An article published on April 14, 2016 in the peer-reviewed journal Food and Chemical Toxicology compares the pharmacokinetics of bisphenol A (BPA, CAS 80-05-7) in sheep after gavage or diet exposure routes. Davy Guignard and colleagues from the TOXALIM Research Centre in Food Toxicology, University of Toulouse, France, exposed ewes to BPA via two different routes: First, through nasogastric gavage, and 13 days later, via food pellets. The plasma concentrations of BPA and its main metabolite, glucuronidated BPA (BPA-G), were followed for 24 hours after each exposure treatment. This approach allowed modeling and comparing BPA pharmacokinetics after different exposure scenarios in the same animals.

Compared to gavage, the dietary route was found to result in threefold higher bioavailability of BPA. Moreover, the metabolism of BPA after diet exposure was delayed, with BPA-G appearing much later than after the gavage treatment. This indicated that, when BPA is ingested with food, it is absorbed and consequently metabolized via two different mechanisms. A significant amount of BPA is absorbed directly in the mouth cavity (buccal absorption), thus surpassing the inactivation by the so-called first-pass metabolism, which takes place in the liver following intestinal absorption.

This report underscores the significance of previous findings in dogs, where high absorption of BPA was demonstrated following sublingual administration (FPF reported). This 2013 study raised a debate (FPF reported) and was later claimed to be irrelevant for the situation in humans, since no particularly high absorption of BPA could be observed after consumption of BPA-contaminated tomato soup by human volunteers (FPA reported). However, Guignard and colleagues point out that the low internal BPA concentrations in this case could be at least partially explained by the short time of contact with the buccal mucosa, typical for liquid foods. Indeed, it has been observed that internal concentrations of BPA in humans were higher after eating BPA-contaminated cookies than after consuming a BPA-contaminated soup. Therefore, buccal absorption of BPA may be particularly relevant for solid foods that require chewing and are thus subject to longer contact with the mouth’s epithelium.
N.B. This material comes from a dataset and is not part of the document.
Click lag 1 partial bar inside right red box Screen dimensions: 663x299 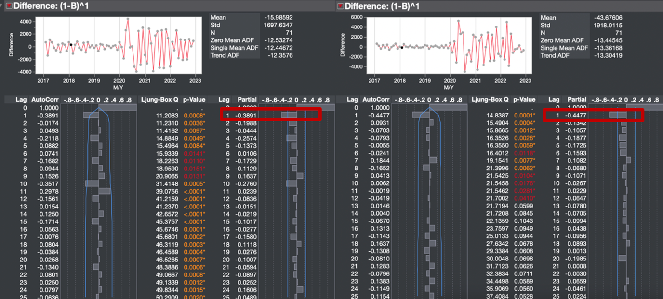pyautogui.click(x=617, y=116)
Guignard, D. et al. (2016). “Characterization of the contribution of buccal absorption to internal exposure to bisphenol A through the diet.Food and Chemical Toxicology (published online April 14, 2016).

Thayer, K. et al. (2015). “Pharmacokinetics of bisphenol A in humans following a single oral administration.” Environment International 83:107-115.

Teeguarden, J. et al. (2015). “24-hour human urine and serum profiles of bisphenol A: Evidence against sublingual absorption following ingestion in soup.Toxicology and Applied Pharmacology 288:131-142.

Gayrard, V. et al. (2013). “High bioavailability of bisphenol A from sublingual exposure.Environmental Health Perspectives 121:951-956.